Source document:
========================================================================
There are of course other ways in which the success of the business could be measured, such as ROCE, but this would be very poor for a tuck shop as a tuck shop doesn’t have many big assets, so it would definitely be a poor measure of it’s success, a business such as a courier would have a good measure of success from ROCE, due to lorries and depots. Profit margin is also something that cannot be used to great effect with a tuck shop, as you cannot mark up the prices of tuck shop goods very high at all, as there will be no demand for them if the price is too high. So the mark-up will be relatively low, but with high sales meaning more revenue and eventually more profit.
I conducted various types of research in order to find out whether a tuck shop would be a successful business. Initially, I looked into the various costs that would be incurred in the process of setting up the tuck shop, as well as the various costs that would be incurred whilst operating the tuck shop, variable costs such as the cost of purchasing stock. In addition to fixed costs, such as the factory costs and the wages for the two members of staff who would operate the tuck shop. The main type of research conducted was surveys of potential customers within the market. They were asked various questions regarding the tuck shop, whether they would visit, how much they would spend and other such questions. I believe this type of research is most productive for the situation, as to calculate things such as the revenue, you must find what the average person within the catchments of the targeted market would want, and whether they would be appealed by the idea of a tuck shop. This is more effective than not asking the potential consumers, as you can tailor the tuck shop to their needs, providing what they want and ensuring that you can make as much out of the market as is possible. Guidelines for costing can also be provided from conducting questionnaires and surveys, as you can find what price the majority of the market would be willing to pay, through simple market research.
Also, from the questionnaire, the market size was deciphered, or at least the proportion of the market which can readily be exploited. According to the questionnaire, approximately 19 out of every 30 pupils, this results in 950 pupils, out of the total 1500 visiting the tuck shop at least once per week.
Competition was considered as the deterrent of the extra 11 potential consumers, things such as people not being at all interested in external food whatsoever, choosing to bring their own packed lunch, and the ice-cream van, who would specialise in selling ice creams, which some people may enjoy, although we would consider stocking ice-cream in the summer to remove this competition during season.
I have used my resea
rch and questionnaire to calculate the following, profit, revenue and costs. I used the data from my
The variable costs, for stock was calculated by taking the revenue figure, and finding out what proportion of the revenue went on, chocolate, sweets, drinks and crisps respectively. Then, the revenue each would bring in is calculated, and then stock I bought accordingly for how much is needed to be sold. So, the overall revenue, is divided by the amount of units and then multiplied by the wholesale price, added to the other products calculations, using the same method, which then finds an annual cost for the products. Other costs are detailed, such as rent and wages for members of staff.
Then, the profit is calculated by subtracting the costs from the revenue. In comparison to competitors, the product range is of similar size and variety, with an advantage being that the tuck shop would be located within school grounds, whilst an ice-cream van would be outside of school grounds and therefore inaccessible for Year 7s and Year 8s, meaning that a lot more of the potential consumers in these years would be regular customers, as they cannot get the products which they may desire in any other way.
========================================================================
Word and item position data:

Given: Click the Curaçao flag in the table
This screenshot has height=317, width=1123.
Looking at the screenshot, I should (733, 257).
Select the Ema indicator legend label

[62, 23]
========================================================================
Set problem 1:
Using the passage on the tuck shop, answer these:
(a) How many members of staff would operate the tuck shop?
(b) According to the questionnaire, how many of the 1500 pupils would visit the tuck shop at least once per week?
(c) What product would be considered for stocking in the summer to remove the competition?
Set problem 2:
Can you summarize the passage on the tuck shop in two sentences?
Set problem 3:
Could you pick up the passage on the tuck shop from its last sentence and continue it?

Task output 1:
(a) Two.
(b) 950.
(c) Ice-cream.

Task output 2:
To judge whether a tuck shop would succeed, the writer examined its setup and operating costs and surveyed potential customers, finding that about 950 of the 1500 pupils would visit at least once per week. Profit is calculated by subtracting costs from revenue, and because the shop would sit within school grounds, it would have an advantage over the ice-cream van, which Year 7s and Year 8s cannot reach.

Task output 3:
The pricing structure, is also something that would be determined from the questionnaire, I asked what prices pupils would be willing to pay for products, and have based the prices around what the average price was. Also, I researched the prices in the ice cream van and have ensured that they either match or better these prices, depending on the product, this means that we will not lose as many customers to the ice cream van as we may have done had they undercut out pricing strategy.
When considering whether or not a tuck shop would be a successful business, many things must be considered. Firstly we see that just under two thirds of the potential market would be tapped, this is very good considering the upsurge in the trend of healthy eating, brought on by Jamie Oliver. This trend however, could pose a problem to the business, whether the school itself would condone, let alone promote or allow a tuck shop to operate upon its premises, if the school has moral obligations to unhealthy eating. This could also make a few potential consumers be put off by the idea of eating the products we’re set to offer, although we may if demand is high enough, begin to stock healthy eating products. In fact, if I was able to redo the research, I would ask pupils whether or not they would buy healthy food from the tuck shop over unhealthy food, then we could gauge before starting, whether or not we should consider stocking healthier foods.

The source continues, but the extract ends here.